5.3. The Performance of Different Machine-Learning Algorithms
The NN model was found to be the most suitable model for the case workstation, as previously explained. However, the LR model performed nearly as well as the NN model, and was able to reach that performance using only 11 features (compared to 23 features in the case of the NN model). As such, for the modeller who favors simplicity and interpretability, the LR model may be a more attractive choice. Nevertheless, the NN model’s ability to identify relationships between the various features and PT that were not apparent through scatter plots and Spearman’s coefficient and that were not deemed important by the LR and RF models is noteworthy. Moreover, given that the numbers of observations in the training dataset was relatively small for some of these features (e.g., large doors, garage doors, preassembled components), increasing the size of the dataset may further improve the performance of the NN model. It is also noteworthy that the NN model was not sensitive to multicollinearity, unlike the LR model, which frequently changed its regression coefficients and improved with each statistically insignificant and dependent feature removed from the model. As for the RF model, it generally showed inferior performance compared to the NN and LR models. Perhaps the most significant observation concerning the RF model was that it performed better after removing all the features that had low frequencies in the training dataset (with the exception of the block feature, which was found to be important given its actual significant effect on PT, since installation of blocking involves time-consuming manual work). Hence, significantly increasing the size of the dataset to include more panels containing the less frequent framing elements (e.g., preassembled components) may result in more of the relevant features being retained in the RF model and, in turn, in improved performance of the RF model.

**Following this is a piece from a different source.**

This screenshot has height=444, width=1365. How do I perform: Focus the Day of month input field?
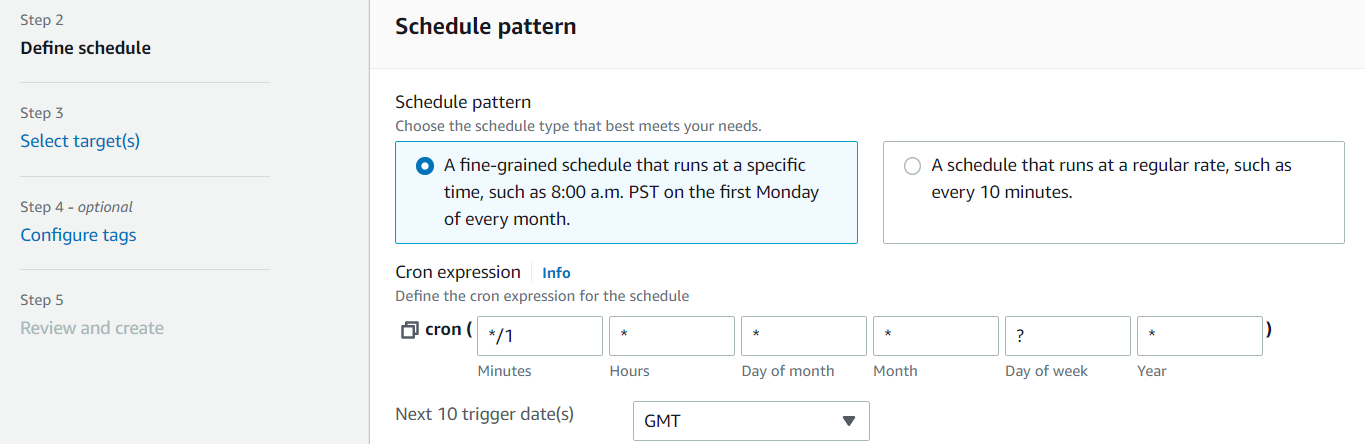(804, 336)
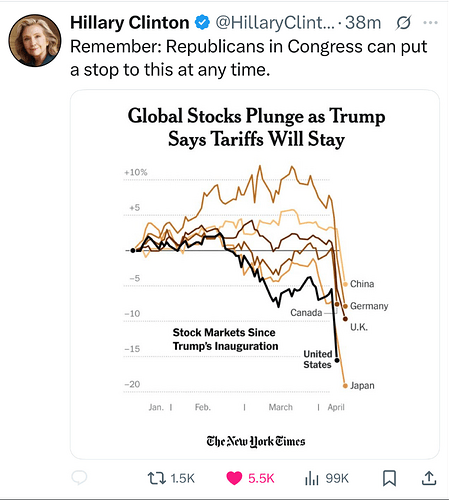The height and width of the screenshot is (500, 449).
Task: Open the view analytics bar icon
Action: tap(312, 478)
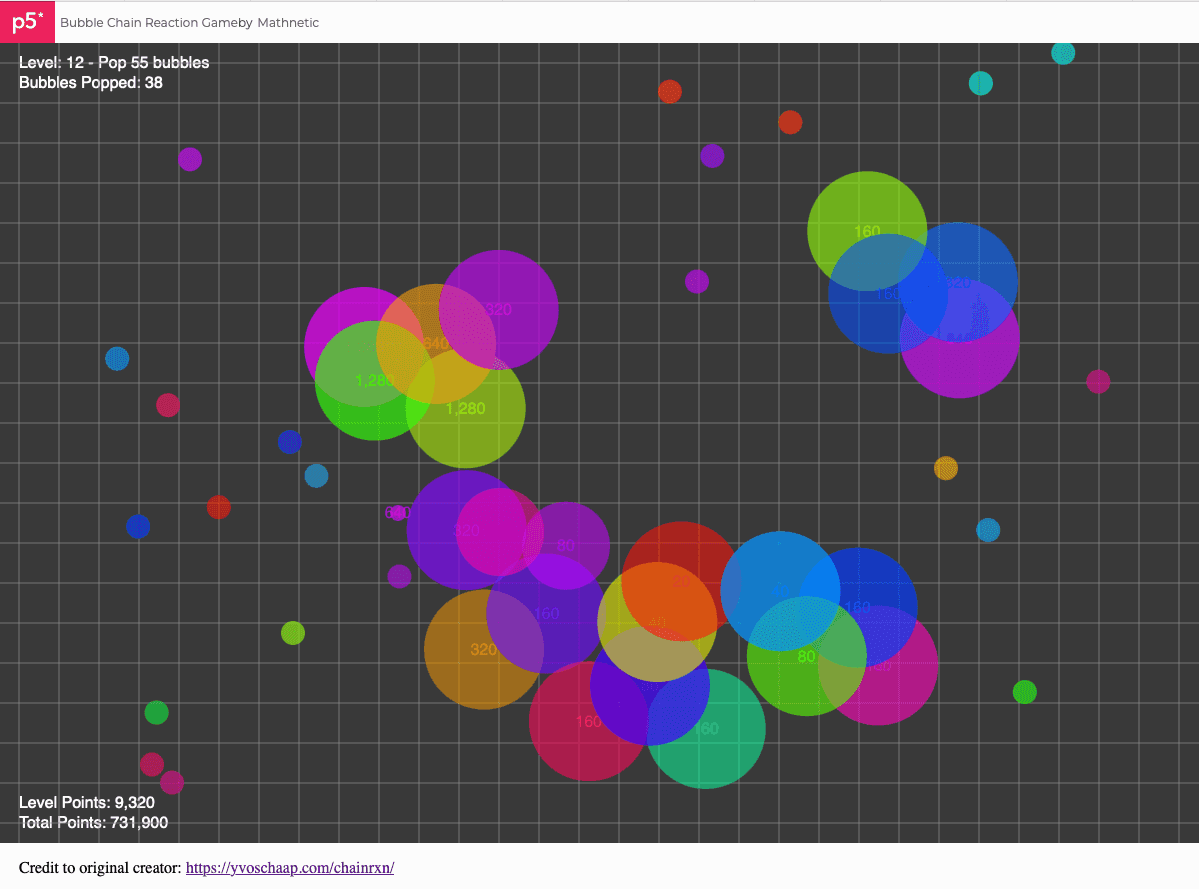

It can be concluded that the performance of the models was dependent on the specific workstation studied, given that a good number of features were found to be correlated, and that certain features were found to be significantly less frequent than others. As such, models other the NN model may be more suitable to represent other workstations on the same production line, depending on the factors influencing the corresponding PT and on the dataset used for training. In other words, selecting a machine-learning model for the estimation system in the case of other workstations should not rely solely on the results of this study, whereas an independent analysis is required for each workstation by virtue of each having unique characteristics.